[[ Source data, beginning ]]

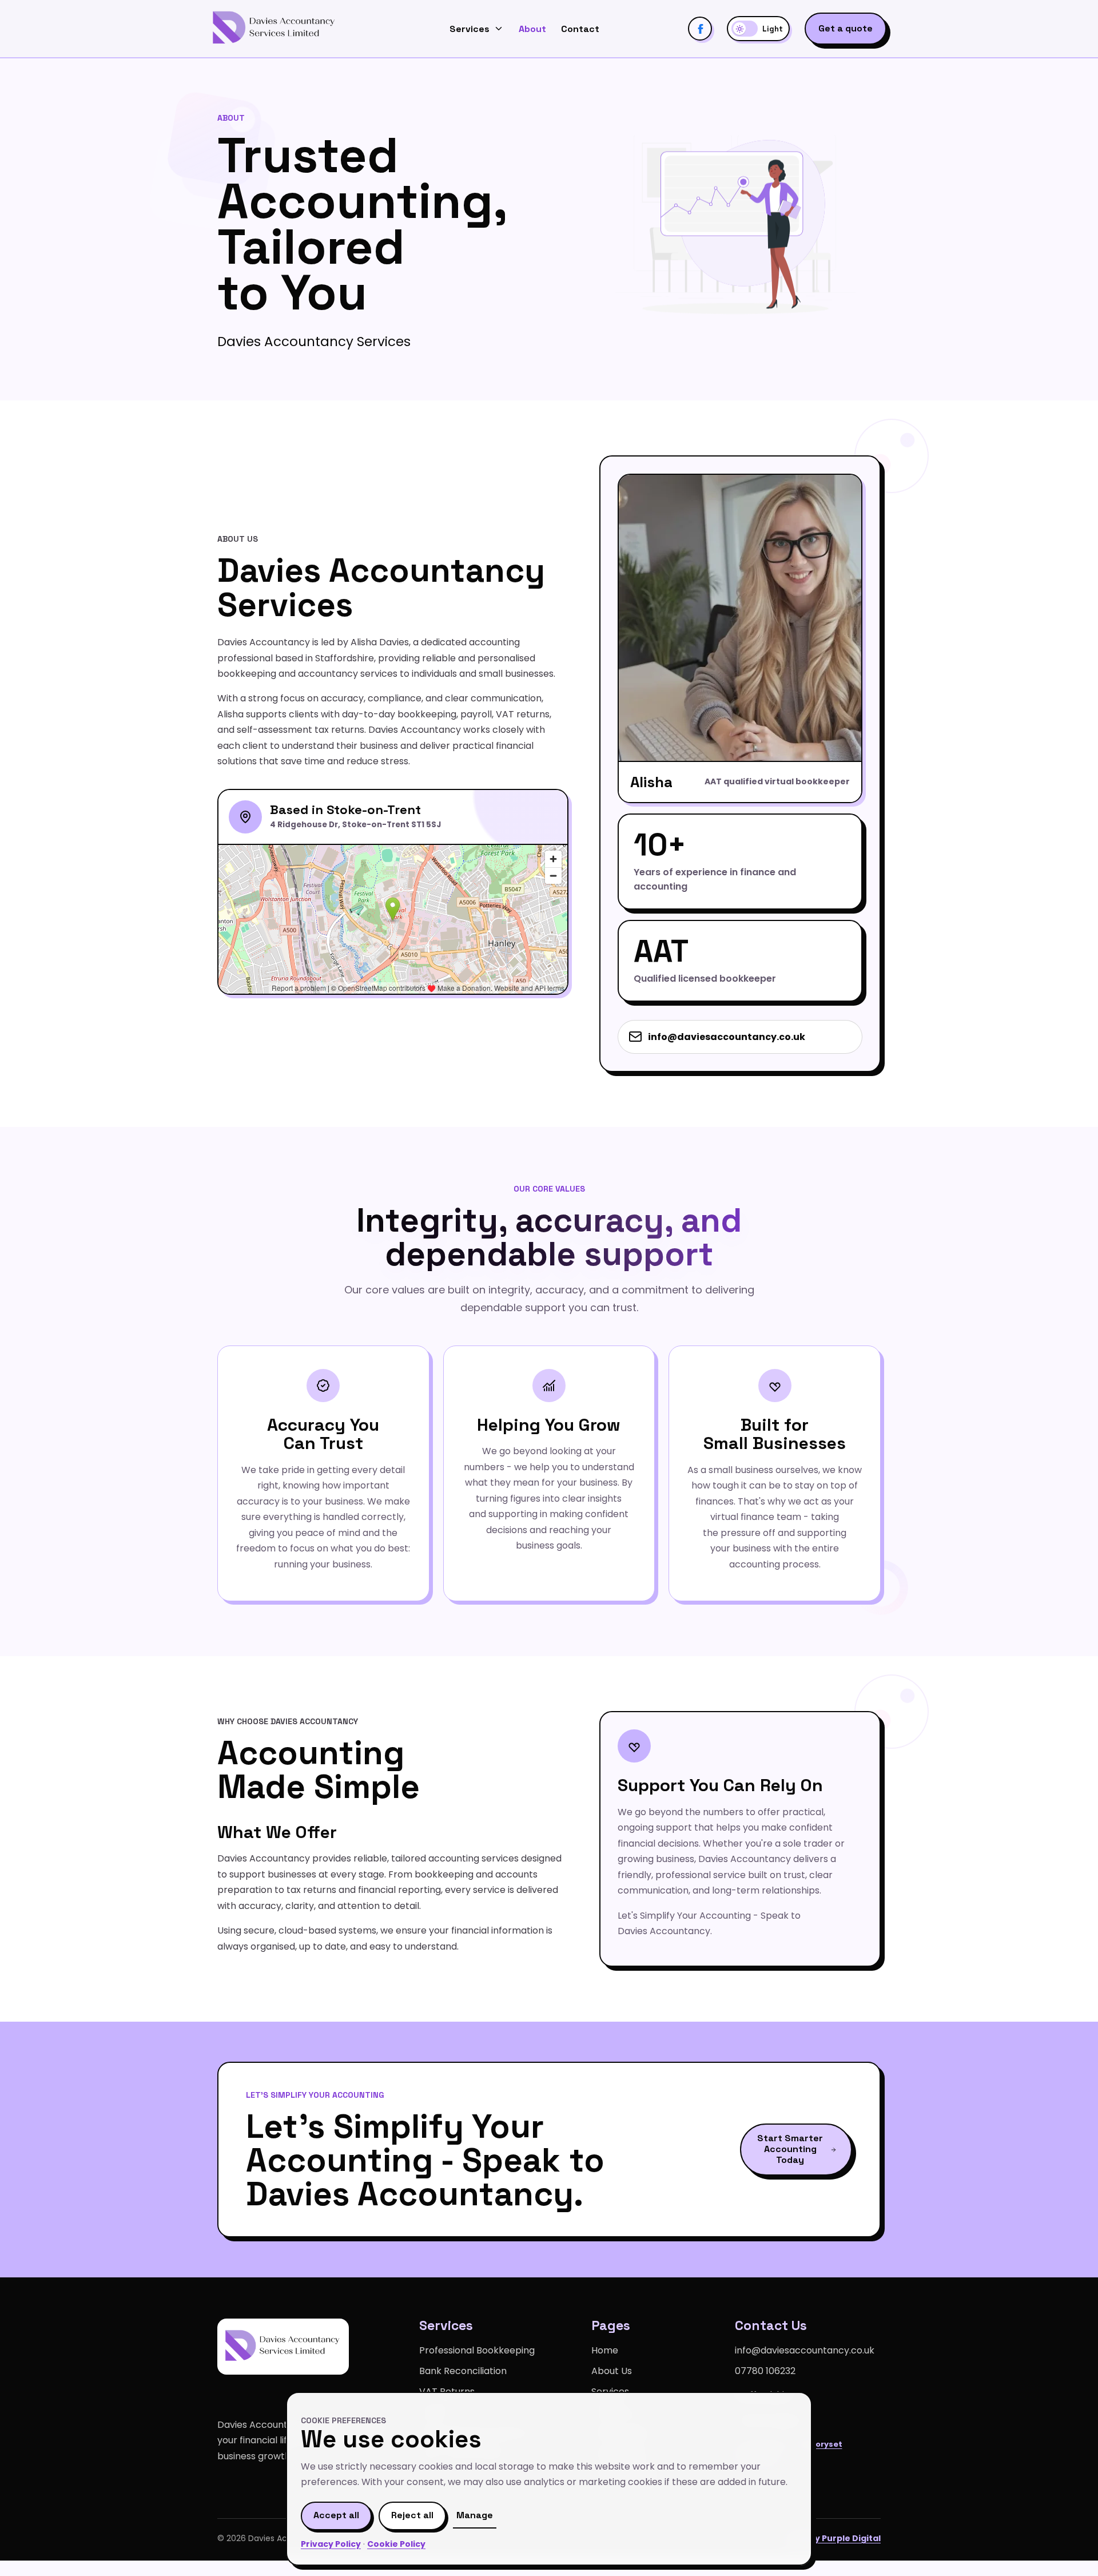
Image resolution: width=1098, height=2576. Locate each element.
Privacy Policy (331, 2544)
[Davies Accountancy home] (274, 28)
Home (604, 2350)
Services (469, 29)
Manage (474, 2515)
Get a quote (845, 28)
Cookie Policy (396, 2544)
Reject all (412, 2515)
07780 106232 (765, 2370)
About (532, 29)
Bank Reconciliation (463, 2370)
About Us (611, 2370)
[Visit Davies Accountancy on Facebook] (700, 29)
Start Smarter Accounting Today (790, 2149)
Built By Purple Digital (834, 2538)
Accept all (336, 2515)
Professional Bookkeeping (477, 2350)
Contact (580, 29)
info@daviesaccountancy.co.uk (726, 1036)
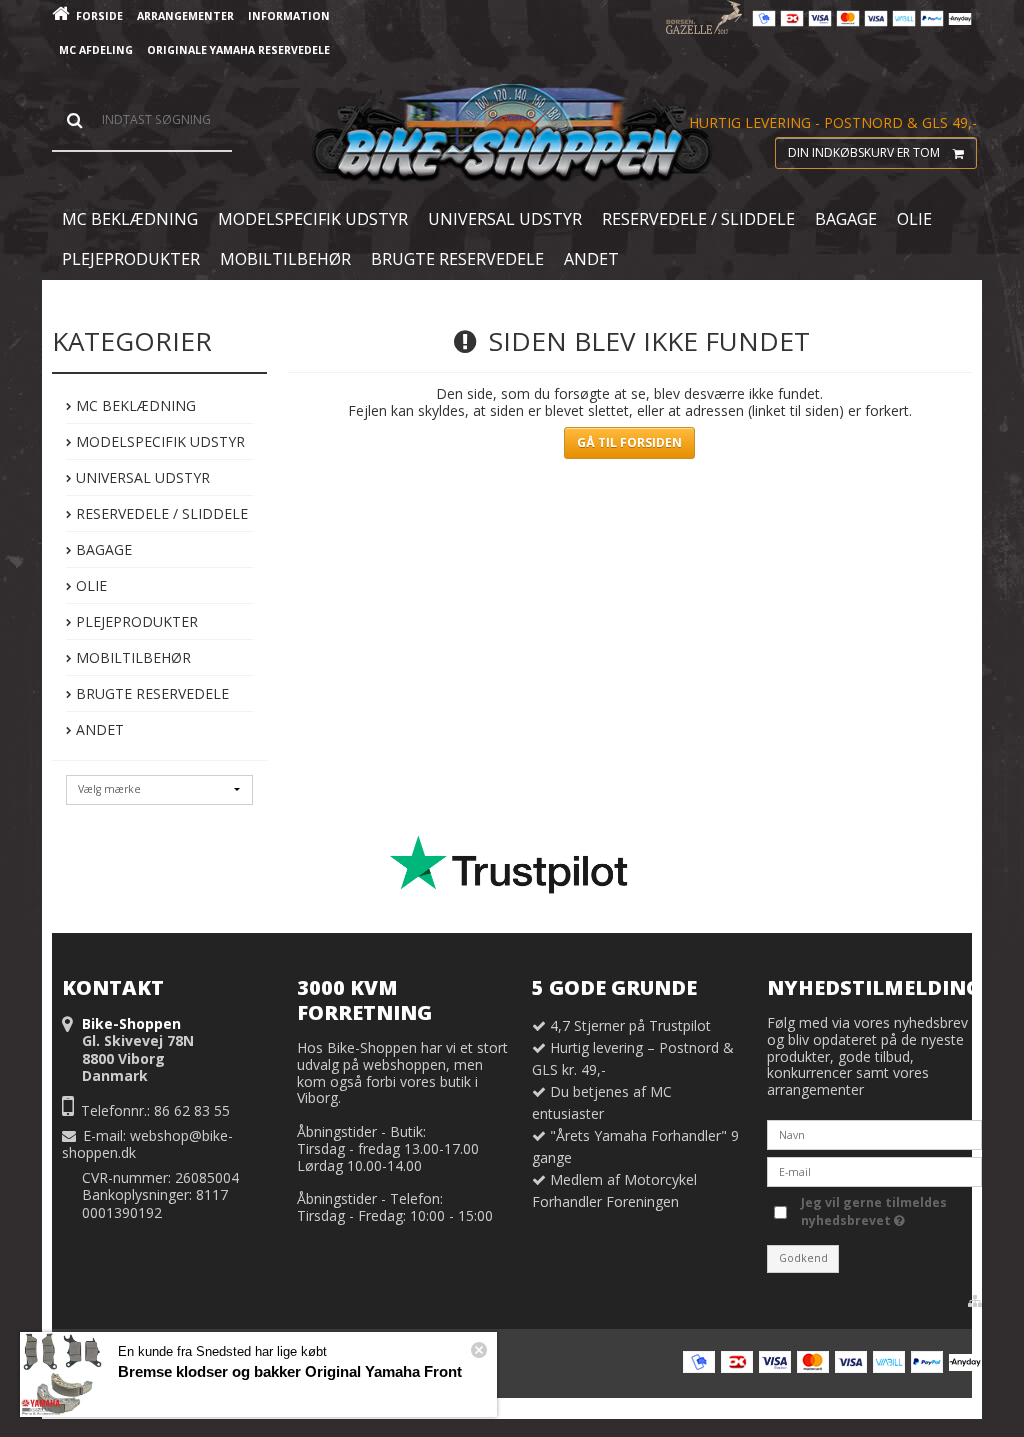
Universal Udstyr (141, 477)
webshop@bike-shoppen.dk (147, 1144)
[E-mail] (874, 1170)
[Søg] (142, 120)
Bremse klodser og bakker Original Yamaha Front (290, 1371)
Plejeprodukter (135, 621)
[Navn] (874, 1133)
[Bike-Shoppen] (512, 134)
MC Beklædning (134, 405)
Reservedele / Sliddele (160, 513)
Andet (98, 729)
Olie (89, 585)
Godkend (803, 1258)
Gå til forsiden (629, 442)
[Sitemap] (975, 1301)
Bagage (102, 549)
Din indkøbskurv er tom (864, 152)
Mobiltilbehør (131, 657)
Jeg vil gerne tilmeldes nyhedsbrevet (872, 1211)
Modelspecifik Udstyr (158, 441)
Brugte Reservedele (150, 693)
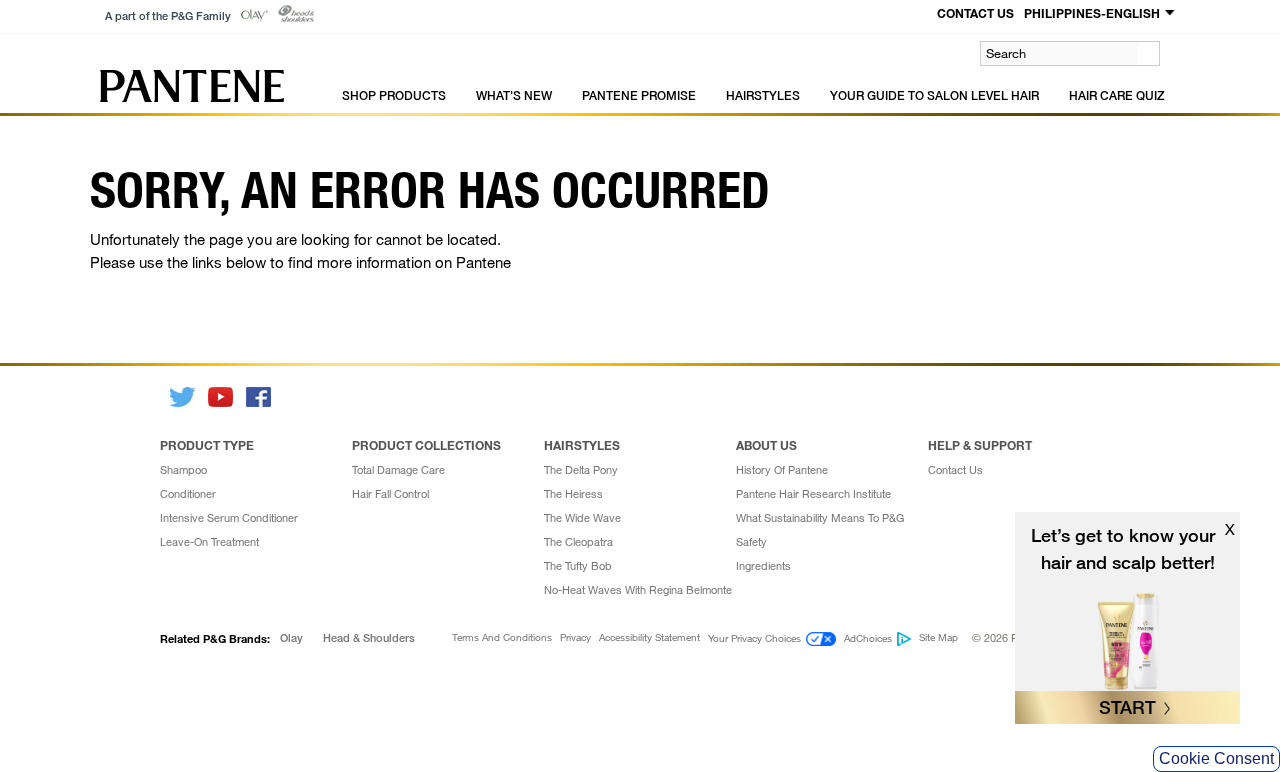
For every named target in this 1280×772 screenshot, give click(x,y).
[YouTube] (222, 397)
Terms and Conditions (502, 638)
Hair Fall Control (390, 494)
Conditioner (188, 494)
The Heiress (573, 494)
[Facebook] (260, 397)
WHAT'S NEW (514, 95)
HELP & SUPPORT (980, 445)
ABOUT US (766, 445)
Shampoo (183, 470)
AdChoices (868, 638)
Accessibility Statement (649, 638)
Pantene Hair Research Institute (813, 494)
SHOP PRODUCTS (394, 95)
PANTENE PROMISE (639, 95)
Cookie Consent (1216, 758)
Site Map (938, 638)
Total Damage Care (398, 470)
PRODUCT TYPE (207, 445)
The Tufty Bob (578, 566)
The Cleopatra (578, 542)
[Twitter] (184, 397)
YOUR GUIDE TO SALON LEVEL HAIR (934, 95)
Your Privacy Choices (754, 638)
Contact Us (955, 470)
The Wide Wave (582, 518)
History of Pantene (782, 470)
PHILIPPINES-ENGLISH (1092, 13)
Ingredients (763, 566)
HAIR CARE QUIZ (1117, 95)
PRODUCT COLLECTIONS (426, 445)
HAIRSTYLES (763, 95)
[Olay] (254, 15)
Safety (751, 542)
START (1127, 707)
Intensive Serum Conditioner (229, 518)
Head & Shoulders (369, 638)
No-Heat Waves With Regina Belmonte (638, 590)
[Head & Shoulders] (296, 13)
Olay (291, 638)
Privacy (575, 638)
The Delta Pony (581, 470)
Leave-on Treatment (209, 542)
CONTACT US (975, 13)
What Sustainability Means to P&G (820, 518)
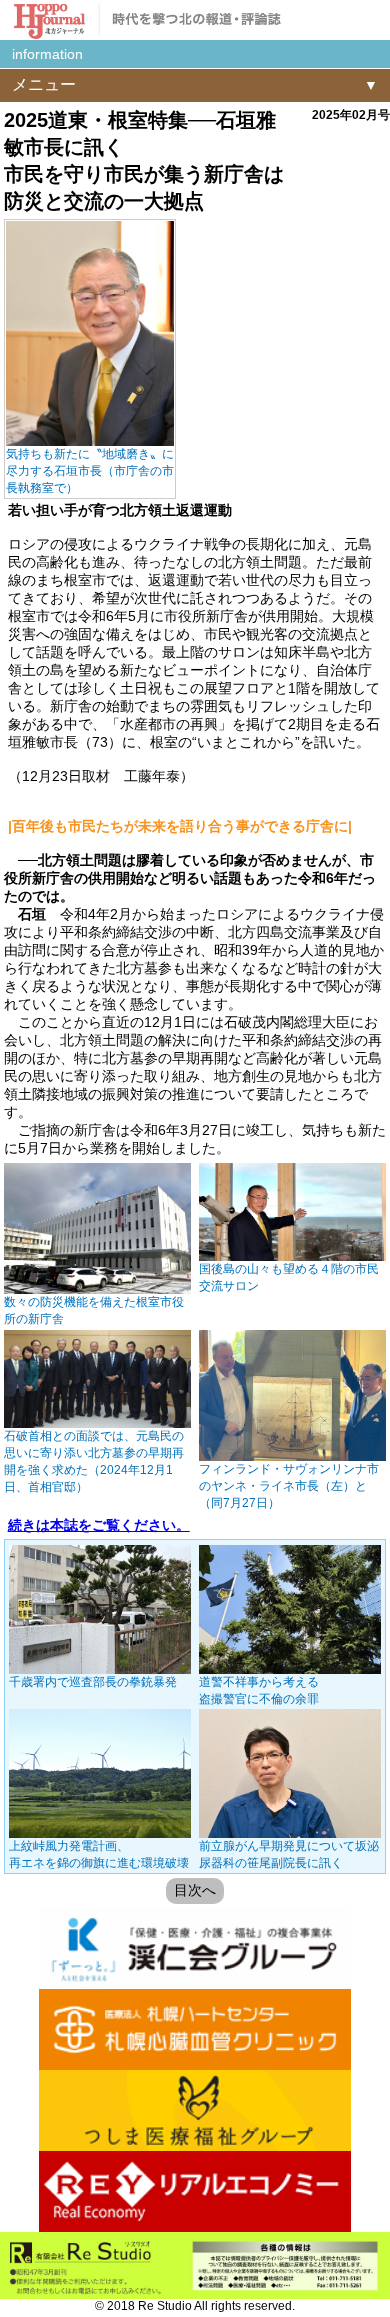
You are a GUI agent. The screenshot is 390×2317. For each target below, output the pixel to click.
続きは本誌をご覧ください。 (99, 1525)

[[ Source data, end ]]

Your assignment:
Give the number of lines in the data above that contain the word "each", with no accompanying text.

Reply to the task:
2